Just playing around with the Macro function on my new Fuji S1500 and thought I would add this image of my Poe F5.

----------


## abuteague

There. Art.  :Smile:

----------


## randygwatkins

Stanley #5 with a sterling silver pick (Christmas gift from friends)  :Smile:

----------


## Merritt

> Posted this about 2 months ago or so. Still love it....


Hey Dave - That is one of my favorite mandolin photos ever.  Is that your red mandolin in the shot?

----------


## Dave Gumbart

Merritt - glad you like the photo.  I took a number of photos that day with my mando (made by Andrew Mowry), and that one stood out to me.  The mando's color was inspired by another customer of Andrew's, who sent him a chestnut as an example of what he was looking for.  That mando was posted by Andrew on the "mandolins in progress" thread when it was completed a number of years ago, and I thought it was stunning.  So, a similar version made it my way not too long after that.   Cheers.

----------


## rf37

Relaxin at home

----------


## Steve Cantrell

I just had two photos I made printed for my living room. One is my Poe F-5 and the other is my wife's Martin. We had a good time playing around with getting the pictures, so it was worth the time.

----------


## Pat Healey

This picture was one that my 14 year-old daughter took for a 4-H project.

----------


## JEStanek

> This picture was one that my 14 year-old daughter took for a 4-H project.


Nice shot.

Jamie

----------


## SHORTY

Cooper you gave me a good laugh. Thanks

----------


## ShannonSunshine

Here's mine...  :Smile:

----------


## Chaconnne

Here is a painting I recently finished of my Eastman mandolin.

----------


## JEStanek

Gabriel, Cool painting and welcome to the Café.

Jamie

----------


## Perry Babasin

OK, people are posting to this thread again, and I have an artsy picture of my mandolin... Here she is posing next to my Dad's legendary German Flatback Bass...

----------

Pushka

----------


## buckles

Side view

----------


## catmandu2

Yours truly posing with George Nasca mandola and "Keith."  :Cool:

----------


## Michael Wolf

Here´s some posing, too. Very artsy, isn´t it?

----------


## hank

Artist series.

----------


## hank

Instruments & Festival.

----------


## hank

Torch&Wire and the Circle.

----------


## hank

One more.  #1 & #2 of 255 are photos of my mandolin.  All photos were artsiefied with Corel photo-paint 8.

----------


## wwwilkie



----------


## Bertram Henze

> Here´s some posing, too. Very artsy, isn´t it?

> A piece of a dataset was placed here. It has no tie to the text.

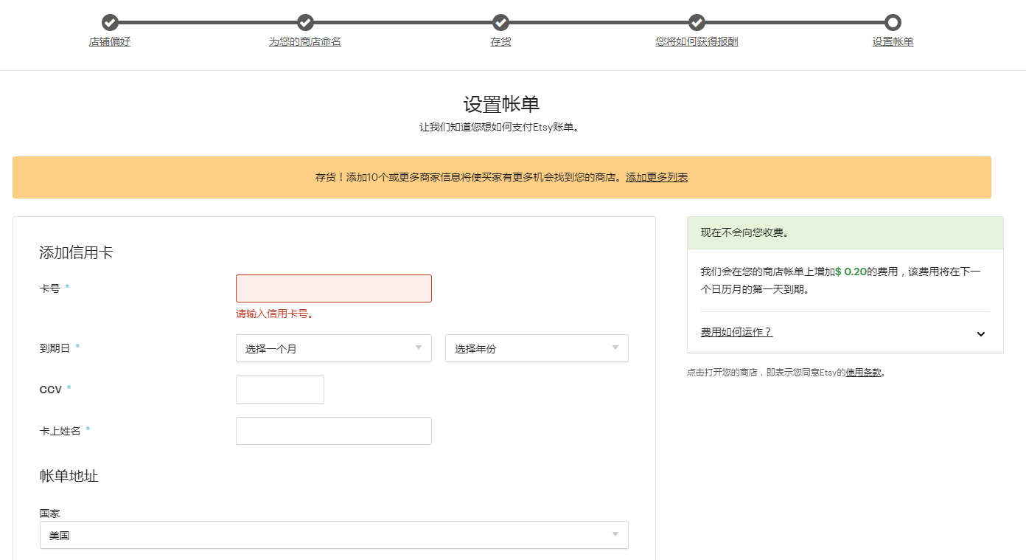Click the 设置帐单 current step circle

893,22
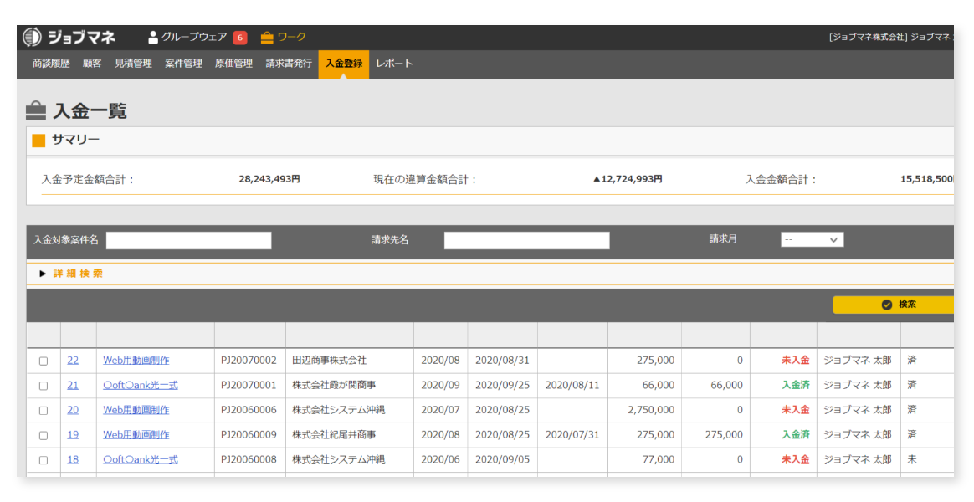Image resolution: width=974 pixels, height=502 pixels.
Task: Click the ジョブマネ logo icon
Action: point(32,38)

Looks like they returned from a session at Tir na n'Og too late...  :Laughing:

----------


## LateBloomer

A few new shots of my Unicorns, #14 and #105

----------


## jartop

This is my F5 Krishot #72/1992

----------


## Randi Gormley

Was hoping to get some closeups of the detail around the soundhole of my bandolim. Let's see if this works:

----------


## JEStanek

Nice shot, Randi.

----------


## Markus

He's my pretty average contribution to this cool thread.  



Then again, I've had this mandolin all of ten days.  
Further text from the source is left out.